A strength of this study is that it provided a detailed overview of in-hospital, post-hospital and productivity costs for the total traffic injury population and by road user type. Therefore, we were able to compare these components across road user types. There are several limitations to this study. Firstly, people with minor injuries treated by their general practitioner or at the ED followed by discharge to the home environment were not included in this study. Minor traffic injuries were therefore not represented in this study and therefore it is probable that the mean costs per patient of the entire traffic injury population in the Netherlands are lower than presented in this study. Secondly, the patients included in this study differed by age and road user type from the patients who did not participate. It should be taken into account that the proportion of older patients and patients with bicycle injuries was higher in respondents compared to non-respondents. Since older age was found to be associated with higher health care costs, mean health care costs of the entire traffic injury population in Brabant, the Netherlands, may be lower than reported in this study. Thirdly, in the calculation of productivity costs, the average wage rates of males and females in the Netherlands were used. Since we did not use age-specific wage rates, it is possible that productivity costs were underestimated for prime working age adults and overestimated for young adults and adults approaching retirement age [25].
Productivity costs are based on Dutch capital incomes and cannot be directly compared to the costs in other countries. However, the magnitude of cost of traffic injuries and the variation between road user is useful information for other countries.
More than 50% of all traffic injuries in our sample were sustained by (electric) bicyclists. Therefore, these road users carry a high proportion of the health care costs related to traffic injuries. In the Netherlands, there is a cycling culture among both young and old and across social economic status groups [26]. A study on bicycle-related traumatic brain injury showed that between 1998 and 2012, bicycle use increased by 14% in the Netherlands. However, this increase was more than 50% for adults aged 55 years and older [27]. Additionally, there is a rapid increase in the use of electric bicycles in the Netherlands, especially by older adults [8,28]. Nearly one-third of all fatal bicycle accidents are e-bike accidents with a high mortality and morbidity rate for older adults [29]. Our study shows a high rate of non-fatal bicycle injuries in older adults, since nearly half of all bicycle injuries were sustained by patients ≥65 years. In this study we were not able to investigate injuries separately for bicyclists and electric bicyclists. With the popularity of e-bike use, the increase in e-bike use by older adults and the risky riding behavior of e-bike riders [30] it is important to focus on this specific group in future research.

→ Supplied data
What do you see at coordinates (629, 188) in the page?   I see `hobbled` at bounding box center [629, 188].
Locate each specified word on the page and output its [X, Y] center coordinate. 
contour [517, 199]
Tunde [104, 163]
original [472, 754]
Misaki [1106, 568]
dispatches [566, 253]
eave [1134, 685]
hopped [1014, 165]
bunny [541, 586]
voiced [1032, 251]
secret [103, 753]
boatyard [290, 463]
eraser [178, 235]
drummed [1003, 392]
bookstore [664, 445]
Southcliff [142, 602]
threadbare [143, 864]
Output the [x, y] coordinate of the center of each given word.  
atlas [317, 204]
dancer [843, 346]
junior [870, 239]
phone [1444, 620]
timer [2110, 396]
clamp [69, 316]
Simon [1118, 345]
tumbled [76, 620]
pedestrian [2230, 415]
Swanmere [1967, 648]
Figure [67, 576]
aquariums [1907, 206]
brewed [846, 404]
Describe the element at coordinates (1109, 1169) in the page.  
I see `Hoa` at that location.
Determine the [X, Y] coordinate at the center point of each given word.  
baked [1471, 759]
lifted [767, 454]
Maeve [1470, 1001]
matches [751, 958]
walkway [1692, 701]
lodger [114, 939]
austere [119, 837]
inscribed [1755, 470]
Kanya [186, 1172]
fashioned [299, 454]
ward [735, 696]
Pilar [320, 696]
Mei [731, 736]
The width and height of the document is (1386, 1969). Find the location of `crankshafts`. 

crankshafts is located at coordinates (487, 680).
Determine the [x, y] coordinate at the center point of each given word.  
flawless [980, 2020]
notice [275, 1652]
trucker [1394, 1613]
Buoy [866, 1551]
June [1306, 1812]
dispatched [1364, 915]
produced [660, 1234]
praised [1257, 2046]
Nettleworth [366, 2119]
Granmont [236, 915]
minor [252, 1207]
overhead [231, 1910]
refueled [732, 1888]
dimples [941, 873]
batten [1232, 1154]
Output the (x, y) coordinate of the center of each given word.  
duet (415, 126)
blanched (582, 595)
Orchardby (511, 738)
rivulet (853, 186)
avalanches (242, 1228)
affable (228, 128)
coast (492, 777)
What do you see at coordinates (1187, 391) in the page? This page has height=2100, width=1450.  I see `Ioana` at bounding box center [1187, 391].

→ About this task
Reproduce the traffic injury passage from "Productivity costs are" up to and including "for other countries.".

→ Answer area
Productivity costs are based on Dutch capital incomes and cannot be directly compared to the costs in other countries. However, the magnitude of cost of traffic injuries and the variation between road user is useful information for other countries.